I began attending university in the spring of 1946, when it was actually first being reopened. I picked the Faculty of Journalism at the University of Political and Social Sciences. It was composed of three faculties: political, social and journalistic. This school was also intended for future diplomats, that is, the political and social faculties, not the journalistic one. Already as an adolescent I had written poems, and during the war as well. Besides movement, dance, my strongest interest was literature, so that meant that it had to be some school where you worked with words.

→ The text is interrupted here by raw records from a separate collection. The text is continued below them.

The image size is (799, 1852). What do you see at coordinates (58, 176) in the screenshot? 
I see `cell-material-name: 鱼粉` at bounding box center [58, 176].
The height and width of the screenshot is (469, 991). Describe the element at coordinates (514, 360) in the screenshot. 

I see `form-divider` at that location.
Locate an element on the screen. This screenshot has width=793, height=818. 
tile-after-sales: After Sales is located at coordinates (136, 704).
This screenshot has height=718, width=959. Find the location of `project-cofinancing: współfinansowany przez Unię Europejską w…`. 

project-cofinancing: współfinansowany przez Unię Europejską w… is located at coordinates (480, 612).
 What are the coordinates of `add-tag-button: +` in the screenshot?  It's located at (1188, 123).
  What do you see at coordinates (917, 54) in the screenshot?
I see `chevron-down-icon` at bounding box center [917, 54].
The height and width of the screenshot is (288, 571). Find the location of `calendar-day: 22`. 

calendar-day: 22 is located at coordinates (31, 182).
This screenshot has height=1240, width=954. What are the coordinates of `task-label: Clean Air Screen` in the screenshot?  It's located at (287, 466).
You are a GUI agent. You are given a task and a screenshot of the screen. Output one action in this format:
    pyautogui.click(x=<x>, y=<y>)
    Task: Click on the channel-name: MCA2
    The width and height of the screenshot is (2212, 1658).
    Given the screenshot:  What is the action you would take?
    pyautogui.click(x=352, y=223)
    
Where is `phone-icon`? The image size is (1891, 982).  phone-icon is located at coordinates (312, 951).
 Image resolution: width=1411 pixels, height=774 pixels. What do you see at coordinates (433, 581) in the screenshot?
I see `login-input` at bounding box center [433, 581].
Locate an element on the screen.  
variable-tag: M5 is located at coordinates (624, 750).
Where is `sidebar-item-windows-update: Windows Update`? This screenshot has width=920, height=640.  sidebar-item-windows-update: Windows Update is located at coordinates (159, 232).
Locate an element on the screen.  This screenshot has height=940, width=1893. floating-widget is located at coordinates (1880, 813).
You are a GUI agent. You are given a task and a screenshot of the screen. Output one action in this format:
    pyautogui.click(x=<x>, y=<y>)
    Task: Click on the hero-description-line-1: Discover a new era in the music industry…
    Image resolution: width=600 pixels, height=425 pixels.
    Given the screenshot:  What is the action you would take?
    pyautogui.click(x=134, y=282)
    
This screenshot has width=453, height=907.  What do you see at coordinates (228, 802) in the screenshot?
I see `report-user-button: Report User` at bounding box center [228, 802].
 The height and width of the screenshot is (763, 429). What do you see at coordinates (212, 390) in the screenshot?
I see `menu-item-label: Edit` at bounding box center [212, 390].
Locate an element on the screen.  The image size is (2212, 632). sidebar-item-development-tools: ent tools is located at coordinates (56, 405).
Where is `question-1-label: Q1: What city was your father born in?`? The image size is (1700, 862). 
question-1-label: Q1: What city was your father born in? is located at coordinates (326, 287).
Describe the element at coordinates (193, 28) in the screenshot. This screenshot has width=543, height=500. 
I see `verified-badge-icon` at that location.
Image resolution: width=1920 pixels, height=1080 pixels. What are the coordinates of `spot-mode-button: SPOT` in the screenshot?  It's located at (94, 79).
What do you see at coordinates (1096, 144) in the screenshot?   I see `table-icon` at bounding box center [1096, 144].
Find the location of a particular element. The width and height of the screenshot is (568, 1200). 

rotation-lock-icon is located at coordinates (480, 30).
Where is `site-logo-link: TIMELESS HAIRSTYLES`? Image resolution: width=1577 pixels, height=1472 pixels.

After finishing school, in 1950 I started working in feature films at Barrandov [a famous film studio in Prague - Editor's note], where they wanted students, in the so-called lectorate. It was this first sieve, where themes were sent. I'd only been at the lectorate for about a year and a half, when they threw me out. The 1950s were beginning, and when they threw me out for being unreliable - at the time it was Jiri Hajek [Hajek, Jiri (1919 - 1994): Czech literary and theater critic - Editor's note], who was later in charge of Plamen [Plamen; monthly literary magazine. Jiri Hajek was the magazine's editor-in-chief during 1959 - 1968 - Editor's note], not the minister, but the literary critic, a very passionate one - the reason they gave me was that they didn't have anything against me personally, but that I was unreliable because I was Jewish.
For a long time after being fired from Barrandov, about two years, I couldn't find a job; they wouldn't even vet me for working in a factory. Those were hard times, but I survived it all, and finally I ended up back in film. Prior to that I worked for some time for the Nase Vojsko [Our Army] publishing house, but when my background was again exposed, I again had to leave. I returned to film sometime in 1954 with the help of a classmate of mine from the faculty, because she was Z. Nejedly's [Nejedly, Zdenek (1878 - 1962): Czech historian, musicologist and critic, publicist and politician - Editor's note] secretary. Basically it couldn't happen normally. At first I worked in the film library. That was in Klimentska Street, but it belonged under Central Czech Film. There I put together these yearbooks. What had been done, what films had been made, and so on. It of course bored me immensely. But then I got into the press department of the Central Film Lending Office on Narodni Avenue. And in 1963 I left there to do dramaturgy for animated and puppet films. In the beginning we were located at Klarov, where the metro [station] is now. There was a pavilion there, which they tore down. The we were at Barrandov. I stayed there until the end, until I retired, and enjoyed it very much. I also worked past retirement quite a while. I think that I retired the year of the revolution, when I was already 63.
I was married twice. My first husband was named Josef Till, an architect. He was born in 1924. I don't even know any more how we met. We were married in 1955, and I was with him for four years. We had no children. My first husband was good and kind, but drank. That was the main reason for our divorce.
When I married for a second time in 1963, I married a Jew. But again I didn't know back then that he'd lived through what I had. It didn't occur to me that he could also be a Jew, he doesn't look it at all. But I think that the common experience then probably connected us. Those feelings of alienation that accompany a person, we didn't have to explain that to each other. We understood each other. My husband is named Jiri Munk and is an architect.